▸ **EXERCISE TASK**
Render the lines between the line holding "You are a computer-use" and the line holding "click(123, 61)", inclusive, as a Markdown table with the columns Row and Line, numbering each row and omitting blank lines. Leave the pictures out.
** start RECORDED INFORMATION **
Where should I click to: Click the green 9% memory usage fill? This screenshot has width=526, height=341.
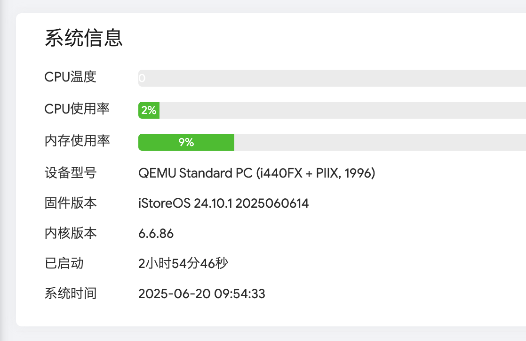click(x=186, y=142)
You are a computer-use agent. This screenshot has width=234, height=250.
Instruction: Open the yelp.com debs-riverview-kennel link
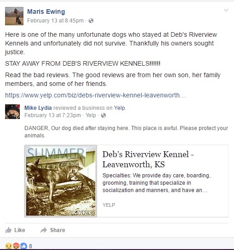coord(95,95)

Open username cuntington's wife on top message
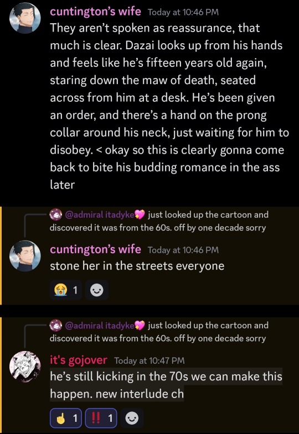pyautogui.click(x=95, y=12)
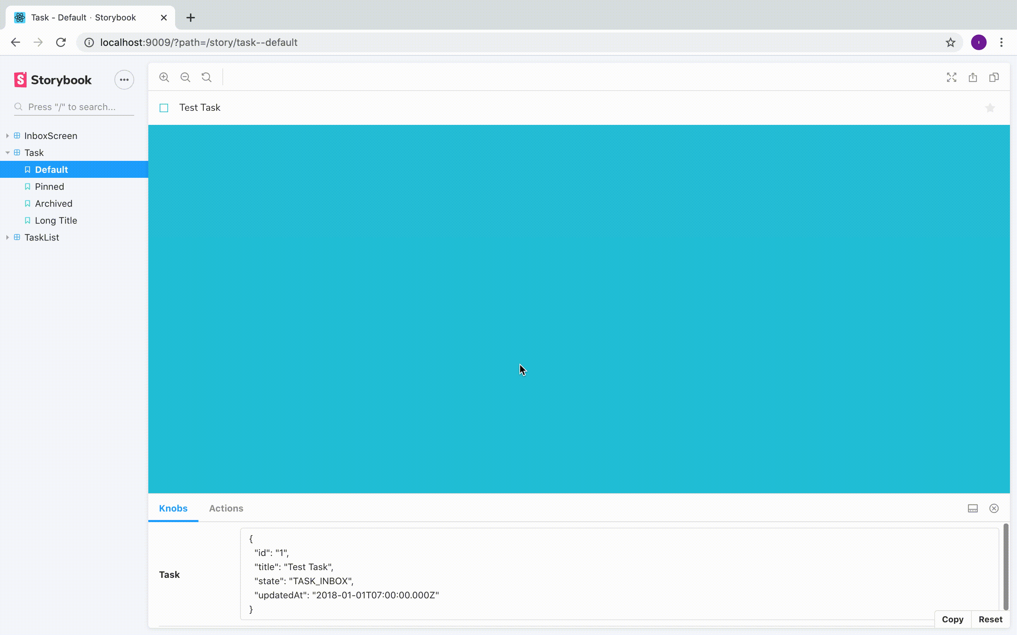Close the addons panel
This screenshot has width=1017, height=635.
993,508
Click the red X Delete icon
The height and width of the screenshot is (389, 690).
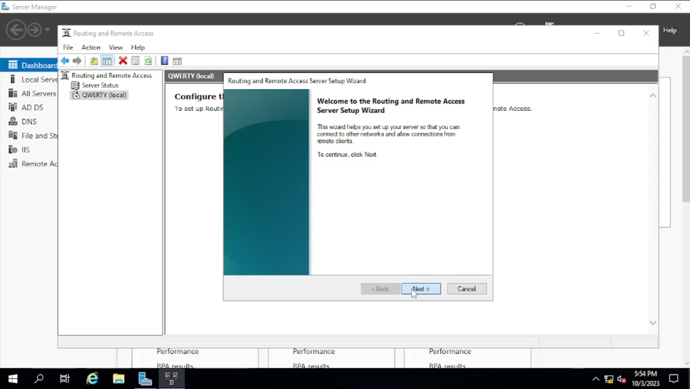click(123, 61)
** end RECORDED INFORMATION **
** start RECORDED INFORMATION **
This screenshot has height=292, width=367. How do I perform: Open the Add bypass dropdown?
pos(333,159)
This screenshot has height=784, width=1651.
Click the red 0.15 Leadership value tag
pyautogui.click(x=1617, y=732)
** end RECORDED INFORMATION **
▸ **FINISHED EXERCISE**
| Row | Line |
|---|---|
| 1 | You are a computer-use agent. This screenshot has width=234, height=250. |
| 2 | Instruction: Open the yelp.com debs-riverview-kennel link |
| 3 | coord(95,95) |
| 4 | Open username cuntington's wife on top message |
| 5 | pyautogui.click(x=95, y=12) |
| 6 | Close the addons panel |
| 7 | This screenshot has width=1017, height=635. |
| 8 | 993,508 |
| 9 | Click the red X Delete icon |
| 10 | The height and width of the screenshot is (389, 690). |
| 11 | click(123, 61) |